+++ 読解用抜粋 +++

自分がこのようなスタンスで生きてきたことも関係しているのでしょう、私は昔から「他者のホントウ」を知ることに強く関心を抱いてきました。いや、もう少し正確に表記すると、「『他者のホントウ』を知れたという実感を得ること」に私は関心があるのです。

いか

結局のところ、それが「その人のホントウ」なのかなんて判断しようがないからね

犀川後藤

でも、そういう実感が得られることは時々あって、「こういう瞬間を求めて他者と関わってるんだよなぁ」っていつも思う

そんなわけで私は、映画のかなり早い段階で主人公の関口かなえが口にするこんな実感にも、かなり共感できてしまいました

もちろん、「夫がいなくなった」っていう事実も辛かったけど、今何が一番辛いかって、「彼にとって私は本当の気持ちを話せる相手じゃなかったんだ」ってこと。ずっと一緒にいたのになぁ、って考えちゃう。

分かるなーと思います。もし私が彼女と同じように、「長く関わりを持った人が突然目の前からいなくなってしまう」という経験をしたとすれば、きっと同じように感じるでしょう。「いなくなってしまった」という事実ももちろん残念なわけですが、それ以上に、「私には話せなかったんだなぁ」みたいな方に気持ちが持っていかれるだろうなと思います。

いか

想像するだけで嫌だよねぇ

犀川後藤

だから私自身はなるべく、「こいつには何でも話せる」と思ってもらえるような振る舞いを心がけてるつもり

作中には、失踪した夫を探すために雇われた探偵が出てくるのですが、彼がかなえに対してこんな風に聞く場面があります。

人を分かるってどういうことですか?

確かにその指摘はもっともでしょう。「他者のことを完全に理解できた」なんて状態に達することはまずあり得ないし、もしそう思っている人がいるなら、「そんなのは錯覚でしかない」と感じてしまいます。

そしてだとすれば、「『他者のホントウ』を知れたという実感を得ること」だって大差ないと感じる人はいるでしょう。しかし私には時々、こう表現するしかないような感覚に囚われることがあるのです。もちろんそれだって、単なる錯覚に過ぎないかもしれません。ただ、それも理解した上で、「これが錯覚だとしたら何を信じたらいいんだろう?」ぐらいの強さで、そのような実感が得られることがあるのです。

犀川後藤

ただ自分で書いてても、その違いを上手く説明できないっていうか、難しいなぁって思う

いか

普通に考えて「それ、何が違うの?」ってなるよね

まあ、ちょっとよく分からないかもしれませんが、ともかく私はこれからも「他者のホントウ」を知りたいし、そこに近づけるような存在でありたいとも思っています。「生きる気力」に乏しい私には正直、もはやそれぐらいしか「生きる気力」が湧くことがないのです

今泉力哉作品は、「『他者のホントウ』を知れたという実感」を与えてくれる特異さがある

そして私はこのような点、つまり「『他者のホントウ』を知れたという実感が得られる」という意味で、今泉力哉作品に惹かれているのだと思います。そんな風に感じさせてくれる作品はそう多くはありません。

+++ データセット内容 +++

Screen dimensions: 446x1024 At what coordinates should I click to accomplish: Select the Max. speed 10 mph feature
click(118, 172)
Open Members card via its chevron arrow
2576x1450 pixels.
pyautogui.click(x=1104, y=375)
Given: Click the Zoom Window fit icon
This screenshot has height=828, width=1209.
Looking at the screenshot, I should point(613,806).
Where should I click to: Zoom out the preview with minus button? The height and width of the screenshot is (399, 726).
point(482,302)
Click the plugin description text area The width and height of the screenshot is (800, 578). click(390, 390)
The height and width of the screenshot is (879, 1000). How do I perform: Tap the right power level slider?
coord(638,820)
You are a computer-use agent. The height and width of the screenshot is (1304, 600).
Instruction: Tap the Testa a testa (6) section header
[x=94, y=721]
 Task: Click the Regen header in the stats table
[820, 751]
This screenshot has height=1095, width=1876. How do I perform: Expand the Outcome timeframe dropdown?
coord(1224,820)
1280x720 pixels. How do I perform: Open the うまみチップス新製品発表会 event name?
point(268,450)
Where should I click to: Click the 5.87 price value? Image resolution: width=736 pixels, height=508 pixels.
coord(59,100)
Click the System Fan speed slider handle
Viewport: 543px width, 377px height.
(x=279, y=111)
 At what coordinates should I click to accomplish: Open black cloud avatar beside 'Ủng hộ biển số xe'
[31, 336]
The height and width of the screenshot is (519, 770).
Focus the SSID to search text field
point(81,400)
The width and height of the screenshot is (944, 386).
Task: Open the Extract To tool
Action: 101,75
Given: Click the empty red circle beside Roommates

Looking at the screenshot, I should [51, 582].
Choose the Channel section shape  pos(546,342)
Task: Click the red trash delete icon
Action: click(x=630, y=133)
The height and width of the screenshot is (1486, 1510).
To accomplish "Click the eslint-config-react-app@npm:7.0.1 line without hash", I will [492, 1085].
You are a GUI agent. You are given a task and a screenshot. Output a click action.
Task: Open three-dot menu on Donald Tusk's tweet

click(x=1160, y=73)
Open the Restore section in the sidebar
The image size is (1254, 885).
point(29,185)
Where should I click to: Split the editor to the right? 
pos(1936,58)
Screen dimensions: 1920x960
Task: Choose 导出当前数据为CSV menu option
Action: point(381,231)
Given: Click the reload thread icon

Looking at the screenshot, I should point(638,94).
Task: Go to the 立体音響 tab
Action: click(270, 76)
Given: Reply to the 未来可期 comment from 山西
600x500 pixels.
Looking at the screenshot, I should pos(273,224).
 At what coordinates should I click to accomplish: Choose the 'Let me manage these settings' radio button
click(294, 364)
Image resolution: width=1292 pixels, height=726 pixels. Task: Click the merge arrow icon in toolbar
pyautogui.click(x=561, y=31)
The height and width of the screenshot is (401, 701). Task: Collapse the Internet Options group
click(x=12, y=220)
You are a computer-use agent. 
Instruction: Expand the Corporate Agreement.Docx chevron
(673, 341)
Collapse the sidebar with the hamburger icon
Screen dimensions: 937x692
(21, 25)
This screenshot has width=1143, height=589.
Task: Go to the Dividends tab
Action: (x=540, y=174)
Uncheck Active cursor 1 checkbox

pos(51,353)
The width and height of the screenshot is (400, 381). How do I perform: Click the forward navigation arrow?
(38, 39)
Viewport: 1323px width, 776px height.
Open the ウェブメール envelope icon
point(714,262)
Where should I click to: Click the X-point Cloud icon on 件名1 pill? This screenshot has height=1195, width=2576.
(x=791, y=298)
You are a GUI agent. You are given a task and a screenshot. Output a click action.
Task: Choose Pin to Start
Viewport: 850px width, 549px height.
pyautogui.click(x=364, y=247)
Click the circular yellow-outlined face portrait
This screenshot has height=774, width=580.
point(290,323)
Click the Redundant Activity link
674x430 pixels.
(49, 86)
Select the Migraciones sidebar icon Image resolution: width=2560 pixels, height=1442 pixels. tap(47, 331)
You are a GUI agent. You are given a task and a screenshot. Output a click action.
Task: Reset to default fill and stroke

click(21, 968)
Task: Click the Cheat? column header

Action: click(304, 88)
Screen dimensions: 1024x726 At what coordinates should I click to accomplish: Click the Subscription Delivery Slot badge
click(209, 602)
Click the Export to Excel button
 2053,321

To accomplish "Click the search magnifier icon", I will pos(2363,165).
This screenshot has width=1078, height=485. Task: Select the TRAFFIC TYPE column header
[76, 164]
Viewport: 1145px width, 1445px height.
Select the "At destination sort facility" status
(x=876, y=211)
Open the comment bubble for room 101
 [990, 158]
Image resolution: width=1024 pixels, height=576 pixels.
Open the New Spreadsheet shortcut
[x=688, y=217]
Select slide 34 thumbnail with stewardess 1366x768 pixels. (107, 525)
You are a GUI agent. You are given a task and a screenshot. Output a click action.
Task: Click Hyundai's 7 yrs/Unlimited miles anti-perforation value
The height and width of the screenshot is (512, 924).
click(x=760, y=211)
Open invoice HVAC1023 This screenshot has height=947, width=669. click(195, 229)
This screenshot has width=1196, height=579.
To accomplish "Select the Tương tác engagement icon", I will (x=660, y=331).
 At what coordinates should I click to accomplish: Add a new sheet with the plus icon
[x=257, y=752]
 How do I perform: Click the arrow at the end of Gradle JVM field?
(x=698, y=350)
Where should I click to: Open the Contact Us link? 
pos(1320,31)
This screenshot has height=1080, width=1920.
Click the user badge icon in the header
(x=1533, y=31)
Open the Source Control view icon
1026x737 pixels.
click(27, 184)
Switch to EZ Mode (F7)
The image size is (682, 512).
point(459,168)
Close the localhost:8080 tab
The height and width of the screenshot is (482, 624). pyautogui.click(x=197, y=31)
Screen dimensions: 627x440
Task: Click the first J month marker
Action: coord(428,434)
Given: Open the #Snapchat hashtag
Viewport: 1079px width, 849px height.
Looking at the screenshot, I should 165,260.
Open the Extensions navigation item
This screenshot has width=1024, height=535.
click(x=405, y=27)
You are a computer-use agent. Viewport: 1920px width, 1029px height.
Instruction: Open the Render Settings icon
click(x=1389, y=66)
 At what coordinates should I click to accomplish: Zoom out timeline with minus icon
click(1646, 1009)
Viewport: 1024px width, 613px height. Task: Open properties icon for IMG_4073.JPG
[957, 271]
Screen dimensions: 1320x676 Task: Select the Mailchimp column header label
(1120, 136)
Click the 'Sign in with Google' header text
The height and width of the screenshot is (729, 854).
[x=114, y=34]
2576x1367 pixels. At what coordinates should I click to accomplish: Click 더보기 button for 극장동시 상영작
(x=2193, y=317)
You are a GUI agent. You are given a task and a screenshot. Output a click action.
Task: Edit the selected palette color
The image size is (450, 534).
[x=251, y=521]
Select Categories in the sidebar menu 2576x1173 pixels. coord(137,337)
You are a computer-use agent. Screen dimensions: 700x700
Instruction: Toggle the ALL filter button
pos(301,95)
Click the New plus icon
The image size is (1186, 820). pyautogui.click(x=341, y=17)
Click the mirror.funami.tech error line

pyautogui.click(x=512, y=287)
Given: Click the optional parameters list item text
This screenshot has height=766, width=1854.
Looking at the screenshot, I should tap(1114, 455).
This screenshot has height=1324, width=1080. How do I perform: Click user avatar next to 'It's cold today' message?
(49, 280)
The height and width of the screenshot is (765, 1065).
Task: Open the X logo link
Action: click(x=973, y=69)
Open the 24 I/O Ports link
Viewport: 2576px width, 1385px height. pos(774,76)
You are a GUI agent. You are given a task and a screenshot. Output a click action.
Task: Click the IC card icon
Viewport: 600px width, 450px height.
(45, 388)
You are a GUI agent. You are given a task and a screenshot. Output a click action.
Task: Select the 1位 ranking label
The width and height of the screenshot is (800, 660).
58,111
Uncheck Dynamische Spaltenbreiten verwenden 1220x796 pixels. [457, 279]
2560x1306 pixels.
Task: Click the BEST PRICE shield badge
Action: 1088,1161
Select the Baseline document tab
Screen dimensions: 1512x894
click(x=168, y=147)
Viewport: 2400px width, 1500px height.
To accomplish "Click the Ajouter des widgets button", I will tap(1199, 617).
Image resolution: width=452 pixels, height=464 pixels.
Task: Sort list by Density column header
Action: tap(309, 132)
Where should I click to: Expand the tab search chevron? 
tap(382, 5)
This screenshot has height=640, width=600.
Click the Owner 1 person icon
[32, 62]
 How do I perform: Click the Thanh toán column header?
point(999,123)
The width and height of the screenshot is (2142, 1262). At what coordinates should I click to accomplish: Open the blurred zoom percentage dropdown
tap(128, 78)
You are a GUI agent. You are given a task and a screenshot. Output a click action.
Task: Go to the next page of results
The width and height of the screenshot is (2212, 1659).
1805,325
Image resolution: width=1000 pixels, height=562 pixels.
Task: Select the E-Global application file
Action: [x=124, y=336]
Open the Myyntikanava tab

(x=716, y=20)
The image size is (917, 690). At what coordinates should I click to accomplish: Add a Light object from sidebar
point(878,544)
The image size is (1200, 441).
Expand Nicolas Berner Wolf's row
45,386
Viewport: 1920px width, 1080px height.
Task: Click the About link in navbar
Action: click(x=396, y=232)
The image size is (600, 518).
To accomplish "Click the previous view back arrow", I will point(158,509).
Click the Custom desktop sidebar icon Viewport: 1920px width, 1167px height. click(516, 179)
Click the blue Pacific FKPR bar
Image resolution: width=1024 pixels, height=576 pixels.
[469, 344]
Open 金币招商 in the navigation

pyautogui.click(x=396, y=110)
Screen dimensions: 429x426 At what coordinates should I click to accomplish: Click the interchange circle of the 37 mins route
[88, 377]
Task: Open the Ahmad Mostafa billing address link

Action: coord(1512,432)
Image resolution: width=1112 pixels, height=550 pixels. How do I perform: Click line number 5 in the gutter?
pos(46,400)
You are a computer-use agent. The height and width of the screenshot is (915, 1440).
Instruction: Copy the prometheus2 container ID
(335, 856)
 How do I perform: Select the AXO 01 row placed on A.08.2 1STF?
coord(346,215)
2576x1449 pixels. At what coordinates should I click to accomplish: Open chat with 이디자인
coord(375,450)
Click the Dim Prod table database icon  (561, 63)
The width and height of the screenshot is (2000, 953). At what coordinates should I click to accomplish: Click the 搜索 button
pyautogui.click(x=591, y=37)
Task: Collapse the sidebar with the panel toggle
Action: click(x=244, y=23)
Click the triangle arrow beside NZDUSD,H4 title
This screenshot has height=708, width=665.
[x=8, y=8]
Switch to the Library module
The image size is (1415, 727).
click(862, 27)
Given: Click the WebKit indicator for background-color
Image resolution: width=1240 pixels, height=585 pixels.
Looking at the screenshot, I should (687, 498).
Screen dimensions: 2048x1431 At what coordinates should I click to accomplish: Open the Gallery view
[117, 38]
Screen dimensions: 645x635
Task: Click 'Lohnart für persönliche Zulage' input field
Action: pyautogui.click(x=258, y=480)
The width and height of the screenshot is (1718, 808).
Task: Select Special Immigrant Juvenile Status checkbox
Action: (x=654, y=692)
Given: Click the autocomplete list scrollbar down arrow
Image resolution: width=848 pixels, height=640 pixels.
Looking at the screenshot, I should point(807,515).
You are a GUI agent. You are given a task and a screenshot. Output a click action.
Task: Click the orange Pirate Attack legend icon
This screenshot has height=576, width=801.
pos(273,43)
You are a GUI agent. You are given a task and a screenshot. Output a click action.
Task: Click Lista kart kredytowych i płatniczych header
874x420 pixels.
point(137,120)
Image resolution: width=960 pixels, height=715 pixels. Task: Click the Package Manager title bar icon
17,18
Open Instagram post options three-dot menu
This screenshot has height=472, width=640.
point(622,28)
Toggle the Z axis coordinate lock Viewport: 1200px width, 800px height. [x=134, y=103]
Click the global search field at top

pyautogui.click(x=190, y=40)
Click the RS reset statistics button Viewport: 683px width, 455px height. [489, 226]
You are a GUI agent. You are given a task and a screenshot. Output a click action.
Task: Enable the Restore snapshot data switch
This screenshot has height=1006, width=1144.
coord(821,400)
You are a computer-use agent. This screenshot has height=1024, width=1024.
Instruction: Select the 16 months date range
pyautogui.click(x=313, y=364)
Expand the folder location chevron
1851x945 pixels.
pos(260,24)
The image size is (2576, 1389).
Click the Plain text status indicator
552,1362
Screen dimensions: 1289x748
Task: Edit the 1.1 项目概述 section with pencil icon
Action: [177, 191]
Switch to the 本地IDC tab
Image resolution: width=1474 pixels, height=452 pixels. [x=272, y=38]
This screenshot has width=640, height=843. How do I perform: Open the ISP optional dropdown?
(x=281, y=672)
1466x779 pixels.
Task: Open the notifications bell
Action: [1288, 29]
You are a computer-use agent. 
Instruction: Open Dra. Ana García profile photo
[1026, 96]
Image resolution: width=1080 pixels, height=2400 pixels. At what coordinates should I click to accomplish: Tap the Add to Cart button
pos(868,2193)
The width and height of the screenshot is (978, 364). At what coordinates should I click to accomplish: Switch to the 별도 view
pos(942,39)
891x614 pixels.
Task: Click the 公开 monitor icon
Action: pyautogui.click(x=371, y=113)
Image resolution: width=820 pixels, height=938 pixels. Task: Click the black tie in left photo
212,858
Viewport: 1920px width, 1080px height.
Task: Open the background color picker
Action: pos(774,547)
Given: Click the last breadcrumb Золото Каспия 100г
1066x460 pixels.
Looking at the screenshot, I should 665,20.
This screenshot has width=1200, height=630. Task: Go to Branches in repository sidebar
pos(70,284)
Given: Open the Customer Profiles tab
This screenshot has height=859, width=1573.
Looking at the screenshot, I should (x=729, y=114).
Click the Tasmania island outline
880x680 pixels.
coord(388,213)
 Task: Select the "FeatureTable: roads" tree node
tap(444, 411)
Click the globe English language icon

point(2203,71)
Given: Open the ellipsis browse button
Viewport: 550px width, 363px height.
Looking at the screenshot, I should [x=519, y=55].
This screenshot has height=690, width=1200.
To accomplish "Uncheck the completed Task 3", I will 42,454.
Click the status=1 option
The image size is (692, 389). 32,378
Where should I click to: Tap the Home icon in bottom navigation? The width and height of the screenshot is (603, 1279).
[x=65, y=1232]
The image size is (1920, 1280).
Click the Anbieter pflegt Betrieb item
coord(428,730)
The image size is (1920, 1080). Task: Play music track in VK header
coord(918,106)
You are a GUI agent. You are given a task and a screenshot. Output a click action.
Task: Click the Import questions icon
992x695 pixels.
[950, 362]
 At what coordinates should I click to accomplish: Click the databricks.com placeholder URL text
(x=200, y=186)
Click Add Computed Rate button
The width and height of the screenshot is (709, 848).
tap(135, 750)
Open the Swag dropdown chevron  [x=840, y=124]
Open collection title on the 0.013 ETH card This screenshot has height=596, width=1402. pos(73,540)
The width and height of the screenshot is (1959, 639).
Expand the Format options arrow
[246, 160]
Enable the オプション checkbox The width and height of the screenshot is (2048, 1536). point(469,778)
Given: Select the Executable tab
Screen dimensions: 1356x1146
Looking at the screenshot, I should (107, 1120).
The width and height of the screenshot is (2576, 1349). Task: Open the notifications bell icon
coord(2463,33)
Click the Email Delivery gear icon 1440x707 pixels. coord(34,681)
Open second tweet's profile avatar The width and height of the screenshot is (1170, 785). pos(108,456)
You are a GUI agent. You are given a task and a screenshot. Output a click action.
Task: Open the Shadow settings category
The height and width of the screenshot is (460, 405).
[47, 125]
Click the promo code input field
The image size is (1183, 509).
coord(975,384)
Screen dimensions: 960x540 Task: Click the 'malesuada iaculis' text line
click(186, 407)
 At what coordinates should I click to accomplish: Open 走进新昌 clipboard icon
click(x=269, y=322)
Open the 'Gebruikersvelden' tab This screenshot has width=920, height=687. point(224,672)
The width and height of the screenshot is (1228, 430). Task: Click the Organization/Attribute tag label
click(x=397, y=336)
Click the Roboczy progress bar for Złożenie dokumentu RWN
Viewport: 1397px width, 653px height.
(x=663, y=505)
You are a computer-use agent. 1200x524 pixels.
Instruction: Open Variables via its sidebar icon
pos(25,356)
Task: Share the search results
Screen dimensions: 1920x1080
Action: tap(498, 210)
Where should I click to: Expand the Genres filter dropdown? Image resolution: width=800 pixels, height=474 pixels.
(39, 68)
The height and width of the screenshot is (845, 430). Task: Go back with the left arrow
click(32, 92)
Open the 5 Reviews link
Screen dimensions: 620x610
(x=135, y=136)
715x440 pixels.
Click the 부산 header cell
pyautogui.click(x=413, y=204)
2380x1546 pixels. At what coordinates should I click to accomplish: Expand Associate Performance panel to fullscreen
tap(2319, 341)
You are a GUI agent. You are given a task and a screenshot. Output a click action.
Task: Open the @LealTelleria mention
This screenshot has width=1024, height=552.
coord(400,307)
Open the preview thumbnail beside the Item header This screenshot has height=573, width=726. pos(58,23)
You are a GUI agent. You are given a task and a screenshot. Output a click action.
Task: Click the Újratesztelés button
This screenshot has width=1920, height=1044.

+++

§ 指示
a - 「他者のホントウ」をめぐる文章と照らし合わせ、次の(i)〜(iii)がそれぞれ一致するかを「はい」か「いいえ」で答えよ。あわせて、判断の決め手となる語句を文章から一字一句違えずに引用すること。
(i) 筆者は、他者を完全に理解できた状態にはまず達し得ないと考えている。
(ii) 筆者は、「他者のホントウ」を知れたという実感を与えてくれる作品は数多いと述べている。
(iii) 関口かなえは、映画の終盤になってから自分の実感を口にする。
b - 「他者のホントウ」をめぐる文章の続きを書け。
記録は別の出典から取られたものである。

§ タスク別回答
a -
(i) はい。「「他者のことを完全に理解できた」なんて状態に達することはまずあり得ないし」
(ii) いいえ。「そんな風に感じさせてくれる作品はそう多くはありません。」
(iii) いいえ。「映画のかなり早い段階で主人公の関口かなえが口にするこんな実感」

b -
いか

今泉力哉って、「人間の関係性や性質を、一段高いレベルで捉えている」みたいな印象だよね

犀川後藤

私は「解像度が高い」って言葉をよく使うんだけど、今泉力哉作品はまさに「解像度が高い」なって思う

私たちは普段、日常生活において、「この人は本当のことを話しているのだろうか?」と感じつつコミュニケーションを取っているはずです。誰かの「発言」を言葉通りにそのまま受け取ることは少ないのではないでしょうか。「嘘をついているかもしれない」「全部が嘘ではないにせよ、ちょっとごまかしがあるのではないか?」「なんとなく本当のことを言っていないような気がする」みたいなことを考えつつ、他者とやり取りすることの方が多いだろうと思います。

しかし一方で、映画でも小説でも何でもいいですが、そのような創作物に触れる際は、「登場人物が口にしたことは、嘘偽り無く本心である」という受け取り方をしているのではないでしょうか。もちろん、ミステリや恋愛ものであれば、「本当のことを口にしていないかもしれない」と疑ってかかることもあるでしょうが、普通は、例えば主人公が「パンダが好き」と発言すれば、観客(なり読者なり)は「そうか、主人公はパンダが好きなんだな」と素直に受け取るはずです。

ただ、「厳密にはその発言が『本心』である保証などどこにも無い」と考えるのが自然でしょう。我々の日常と同様、フィクションの中の登場人物だって、「本心を言っていないかもしれない」のです。しかし私たちは、なかなかそのようには考えません

いか

小説家の森博嗣が何かのエッセイで同じようなことを書いていたはずだよね

犀川後藤

それを読んで「確かにそうだなぁ」と気付かされたところもある

さて、今泉力哉作品はこの点において特異だと感じます。まず、登場人物のセリフが少ないことも関係しているとは思いますが、今泉作品では「何を考えているのかよく分からない人物」がメインで描かれることが多いです。特に最近は、創作物等に対して「共感」を求める傾向が強いと思うので、「何を考えているのかよく分からない人物」をメインに描くことはリスキーと言えるでしょう。それでも、今泉力哉は敢えてそのような方向に物語を展開させていっているように感じます。

さて、「何を考えているのかよく分からない人物」に対しては普通、「本心を口にしている」みたいな感覚にはならないことが多いはずです。だからこそ観客は、最初からずっと「本心を言っていないかもしれない」と疑いの目を向けることになるでしょう。そして、観客がそのようなスタンスで物語を追うことで、本心っぽい何かに触れた時に「『ホントウ』を知れた気がする」という感覚になれるのだと思います。

犀川後藤

しかし、他の今泉力哉作品では、こういうことを考えはしなかったなぁ

いか

映画『アンダーカレント』全体に通底する「人を理解するとは?」っていうテーマあっての実感なのかもね

こういう部分もまた、今泉力哉作品に惹かれるポイントなのだろうと、本作を観て感じました。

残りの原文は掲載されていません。